Prime Minister Hisham Qandil said Egypt wants to become a mecca for investments and officials are determined to boost confidence to revive an economy battered by last year’s unrest that ousted President Hosni Mubarak. The uprising ravaged Egypt’s economy as near-daily strikes undercut productivity and investors withdrew funds, leaving the government with sluggish growth and a forced reliance on local debt markets.
Qandil also sought to allay domestic concerns about the IMF loan, saying at a Cairo conference today there are “no conditionalities, no devaluations of the pound” attached to the plan and that talks are focused on reaching a deal that has broad popular backing. Egyptian officials will attend a joint IMF-World Bank meeting in Tokyo this week and an IMF delegation has been invited to visit Cairo by the end of October.
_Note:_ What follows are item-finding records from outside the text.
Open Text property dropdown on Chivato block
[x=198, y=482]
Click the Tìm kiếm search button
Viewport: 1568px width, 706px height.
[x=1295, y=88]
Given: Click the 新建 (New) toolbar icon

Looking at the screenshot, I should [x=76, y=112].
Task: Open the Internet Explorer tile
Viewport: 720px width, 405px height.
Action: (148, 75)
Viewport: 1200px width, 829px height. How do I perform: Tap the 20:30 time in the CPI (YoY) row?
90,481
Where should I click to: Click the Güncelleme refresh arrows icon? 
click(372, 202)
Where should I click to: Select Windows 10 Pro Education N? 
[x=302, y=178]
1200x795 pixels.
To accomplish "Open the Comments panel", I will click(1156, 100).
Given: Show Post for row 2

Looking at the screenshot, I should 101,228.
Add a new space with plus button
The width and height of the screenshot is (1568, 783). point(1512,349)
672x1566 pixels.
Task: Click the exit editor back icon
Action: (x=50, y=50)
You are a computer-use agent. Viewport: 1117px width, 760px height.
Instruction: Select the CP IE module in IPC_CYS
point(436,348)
If “these discussions are concluded by then, an internal process inside the IMF has to take its course for another month or two,” Qandil said. “Then a deal will be concluded.”
Egypt needs foreign investors because it can’t cover its 135 billion-pound ($22 billion) budget deficit solely by relying on the local market, Finance Minister Momtaz el-Saieed said at the conference. International reserves have plunged to $15 billion, less than half their levels before the uprising.
Egypt has an “aggressive” plan to attract investment from the private sector and create jobs, Investment Minister Osama Saleh said. These include three “mega-national” projects including one involving mainly small and medium-sized enterprises and the East Port Said integrated development project, he said.
Resolving investor disputes and amending the labor law are also priorities, Saleh said, adding that “the biggest challenge to foreign investment is the labor issue.”
He also said Egypt would be unable to cut unemployment from current levels of more than 12 percent until economic growth reached 7.5 percent, which the government is targeting in the coming years.